Wednesday, January 18, 2012

Into the New Year

A new year, and slow, steady progress on the Onondaga Cutoff continues! Best wishes for 2012 to all. Thanks to assistance from several regular operators, most of the backdrop is now installed, awaiting tape, spackle, and paint. It’s actually nice not to see the foundation walls, at least, behind the railroad.

One recent development on the OC is that through operations, a limitation has become clear. If you click on this ‘straight-line diagram’ of the railroad, which shows both original and new crossovers now at CP 294, it becomes clearer.

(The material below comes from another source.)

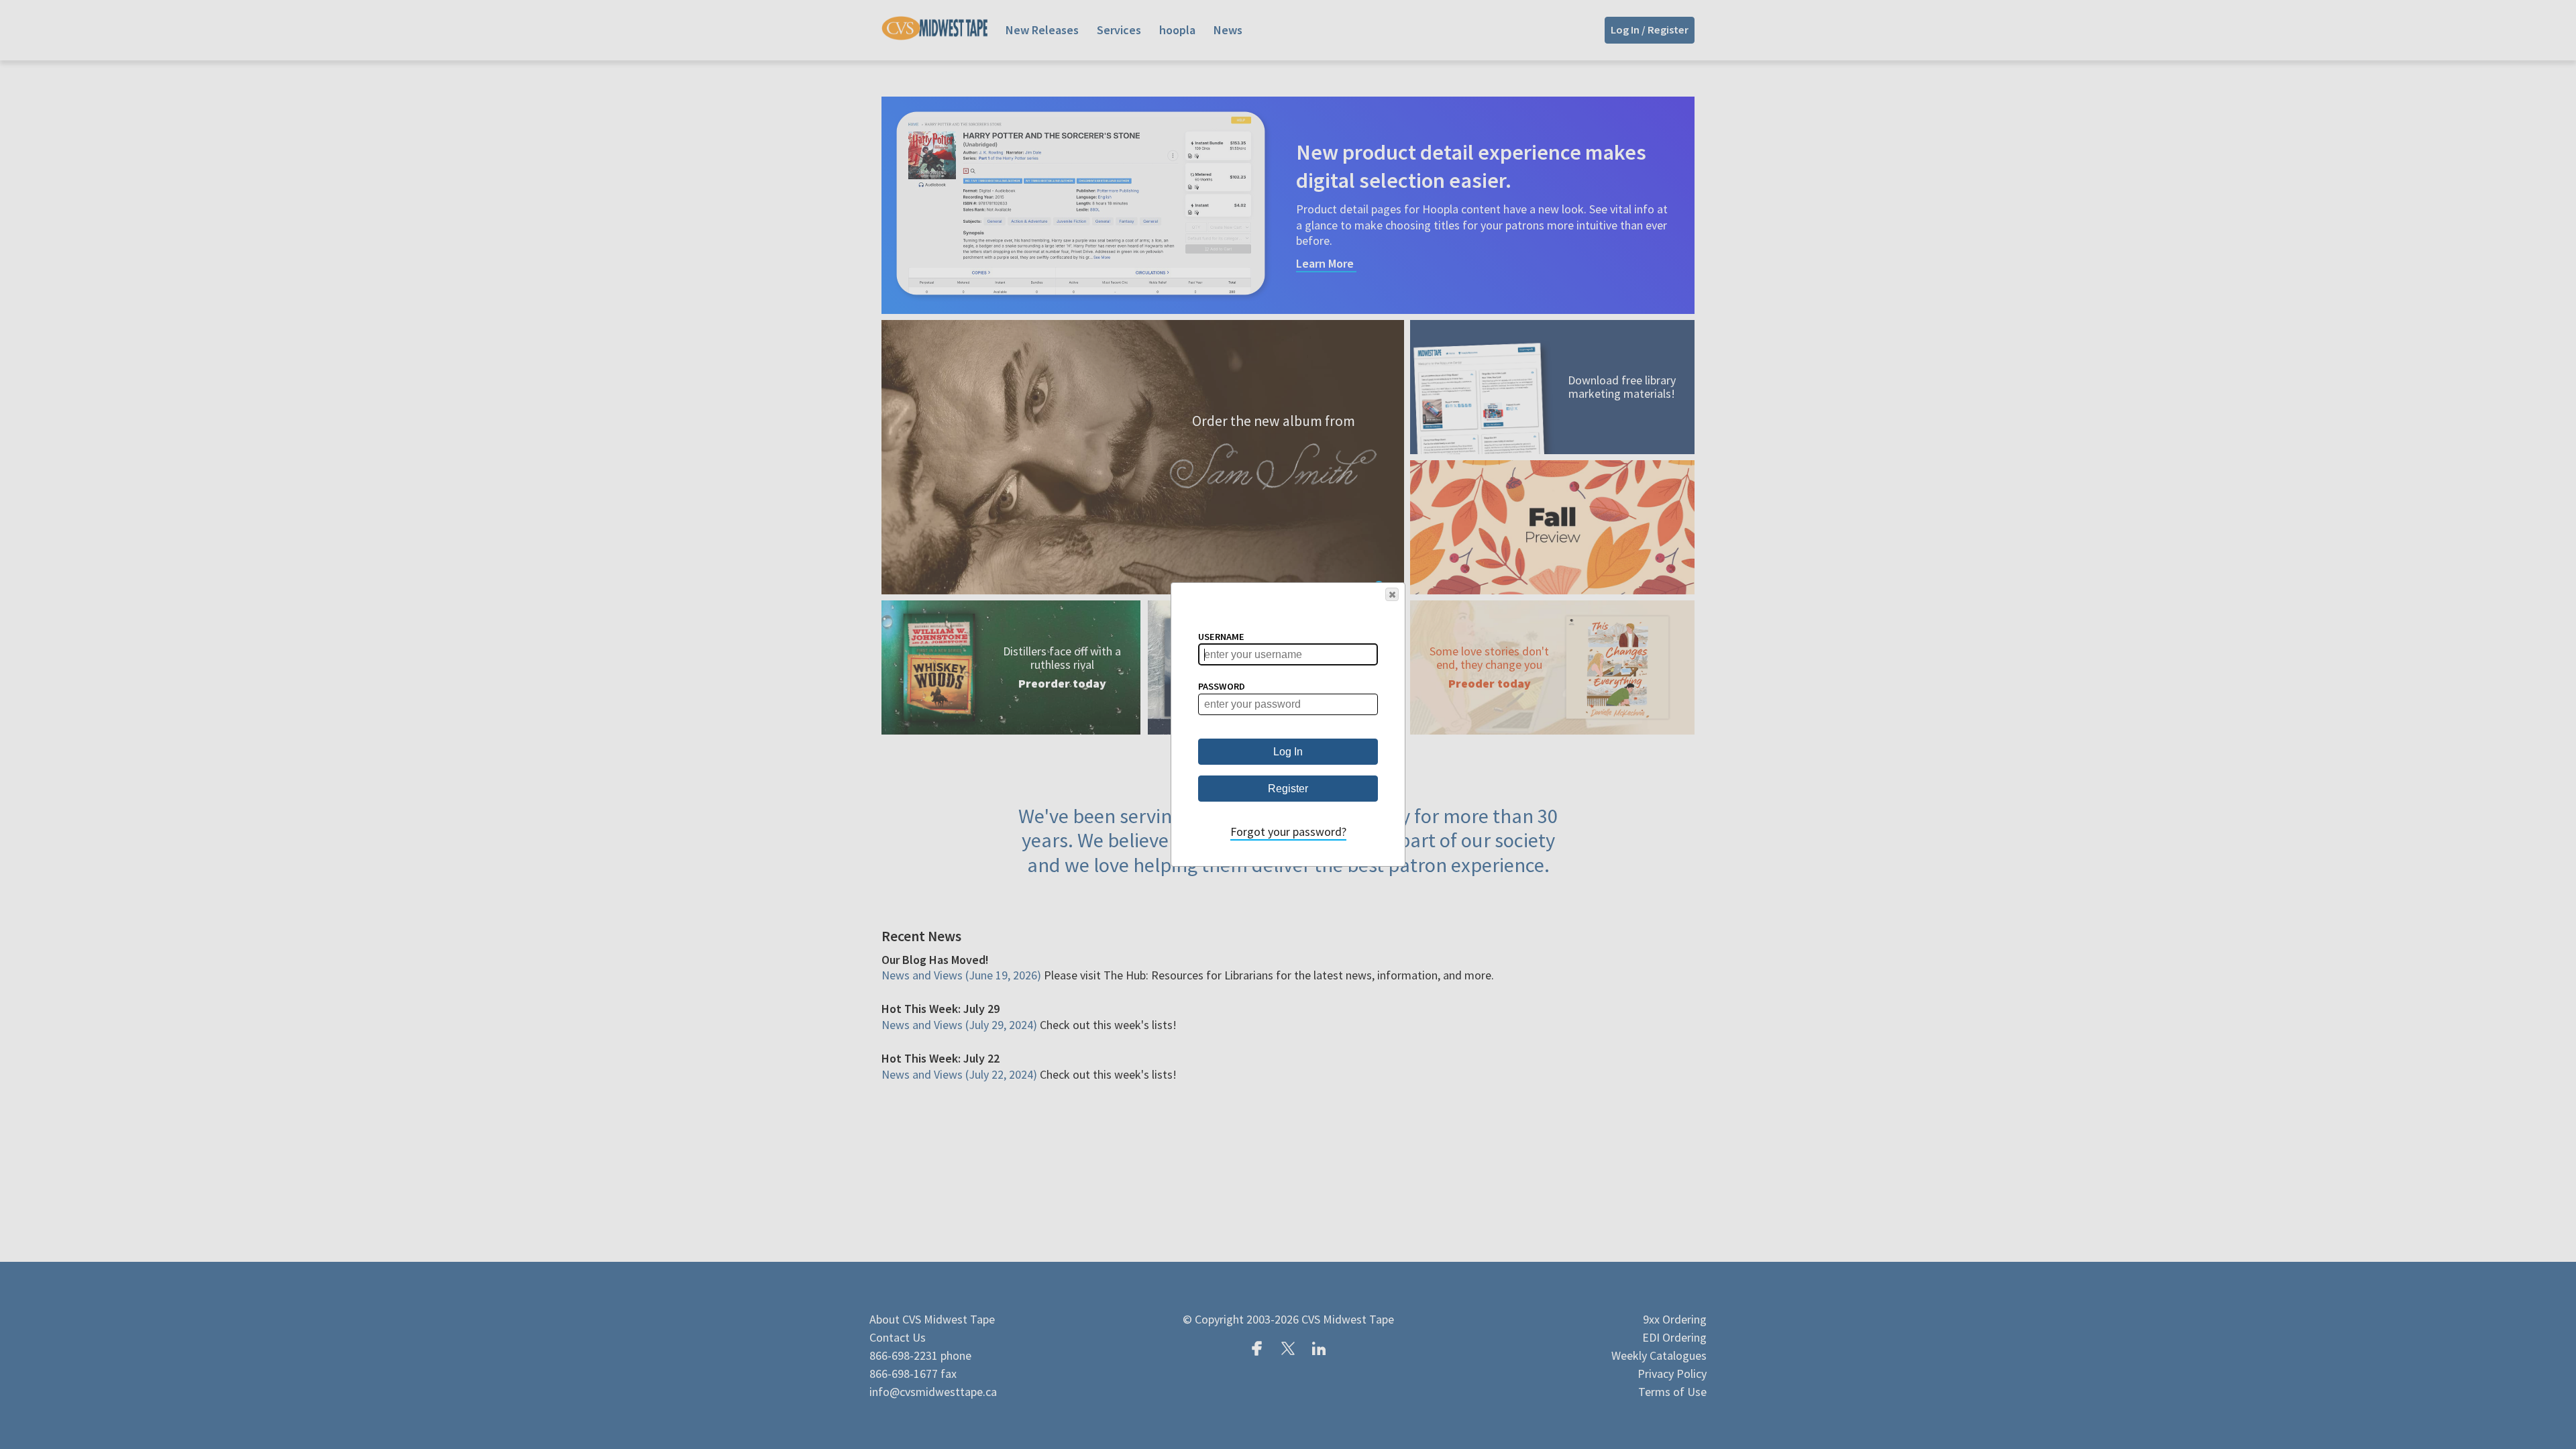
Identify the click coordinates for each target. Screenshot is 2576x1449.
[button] (1392, 594)
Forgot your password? (1288, 831)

Though there are 5 tracks in staging, there was no way for a train in either direction on Track 1 in staging to come out of staging and cross over to Track 2 until that train reached an interlocking with turnouts that allow that move. For westbound trains, this is resolved at CP 277, where a universal crossover exists just for this purpose. This allows a dispatcher to route trains on either track in either direction, and at a nice distance from Onondaga Yard.

For eastbounds, however, there was no universal interlocking from staging all the way to CP 282, which is also the west entrance to Onondaga Yard. Trains leaving staging on Track 1 working east could not cross over to Track 2 until they were at 282. When a train is working the yard and fouling Track 1 at CP 282, then, Track 1 was essentially unavailable from CP 295 all the way to CP 280, more than half the railroad.

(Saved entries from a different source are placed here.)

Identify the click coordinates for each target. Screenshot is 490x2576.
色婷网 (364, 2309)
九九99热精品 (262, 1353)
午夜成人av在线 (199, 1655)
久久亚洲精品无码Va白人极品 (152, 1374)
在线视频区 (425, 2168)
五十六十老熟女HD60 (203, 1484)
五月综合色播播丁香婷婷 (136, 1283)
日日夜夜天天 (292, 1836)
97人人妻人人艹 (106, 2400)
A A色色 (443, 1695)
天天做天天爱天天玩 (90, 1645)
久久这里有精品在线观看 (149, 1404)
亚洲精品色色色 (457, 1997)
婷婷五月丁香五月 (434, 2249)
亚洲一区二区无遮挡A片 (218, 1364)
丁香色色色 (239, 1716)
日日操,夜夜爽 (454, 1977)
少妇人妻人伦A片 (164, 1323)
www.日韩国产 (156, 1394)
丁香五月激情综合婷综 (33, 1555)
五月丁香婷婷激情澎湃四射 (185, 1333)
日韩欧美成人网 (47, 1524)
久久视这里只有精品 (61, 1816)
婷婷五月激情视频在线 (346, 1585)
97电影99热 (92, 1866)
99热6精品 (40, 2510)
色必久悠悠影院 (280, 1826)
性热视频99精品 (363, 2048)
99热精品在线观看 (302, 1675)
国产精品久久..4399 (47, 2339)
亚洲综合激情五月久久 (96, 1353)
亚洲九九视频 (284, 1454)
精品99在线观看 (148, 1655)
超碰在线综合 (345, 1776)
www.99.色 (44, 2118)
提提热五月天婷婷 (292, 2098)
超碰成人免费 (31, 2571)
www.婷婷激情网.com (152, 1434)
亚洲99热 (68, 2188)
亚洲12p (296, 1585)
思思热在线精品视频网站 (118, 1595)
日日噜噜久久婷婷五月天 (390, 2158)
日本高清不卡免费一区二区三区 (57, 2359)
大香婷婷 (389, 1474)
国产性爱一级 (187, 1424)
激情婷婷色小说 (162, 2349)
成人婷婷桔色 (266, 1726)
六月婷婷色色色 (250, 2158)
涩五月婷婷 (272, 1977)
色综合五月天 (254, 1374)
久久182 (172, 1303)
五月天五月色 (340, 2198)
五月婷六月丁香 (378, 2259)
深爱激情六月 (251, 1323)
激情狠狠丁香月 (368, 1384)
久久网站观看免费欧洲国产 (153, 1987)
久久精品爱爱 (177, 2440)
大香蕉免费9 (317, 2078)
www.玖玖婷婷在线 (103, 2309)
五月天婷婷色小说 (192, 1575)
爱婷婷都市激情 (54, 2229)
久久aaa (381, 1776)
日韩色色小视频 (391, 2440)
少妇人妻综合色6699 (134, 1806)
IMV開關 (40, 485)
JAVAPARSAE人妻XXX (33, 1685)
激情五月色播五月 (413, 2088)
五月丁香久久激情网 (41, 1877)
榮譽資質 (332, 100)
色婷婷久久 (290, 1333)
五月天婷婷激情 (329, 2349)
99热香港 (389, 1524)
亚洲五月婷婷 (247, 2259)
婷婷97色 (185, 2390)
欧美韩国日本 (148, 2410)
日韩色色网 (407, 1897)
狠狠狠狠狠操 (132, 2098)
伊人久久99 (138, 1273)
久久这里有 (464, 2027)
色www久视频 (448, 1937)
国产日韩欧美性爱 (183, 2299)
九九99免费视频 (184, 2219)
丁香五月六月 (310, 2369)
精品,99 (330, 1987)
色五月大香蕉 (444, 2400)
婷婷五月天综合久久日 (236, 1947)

Therefore, it was necessary to build a crossover to enable trains leaving staging eastbound on Track 1 from CP 295 to cross over to Track 2. The existing geometry allowed me to install a new #8 right-hand crossover at CP 294, creating a new universal interlocking there – and eliminating a major bottleneck for the dispatcher.

However, the installation of that crossover meant cutting into existing track and roadbed, drilling new holes for Tortoise machine throw rods, mounting Tortoises – challenging tasks, especially after the fact. It took time to align the new turnouts with existing track, and with each other. This allowed me to locate the throw rod locations and drill the holes, and finally to install each component while ensuring the geometry worked out as intended. Finally, both turnouts had to have feeders installed for track power.

The next major development is a biggie: design and construction of a working, dispatcher-controlled signal system. Much more to come soon as this gets underway!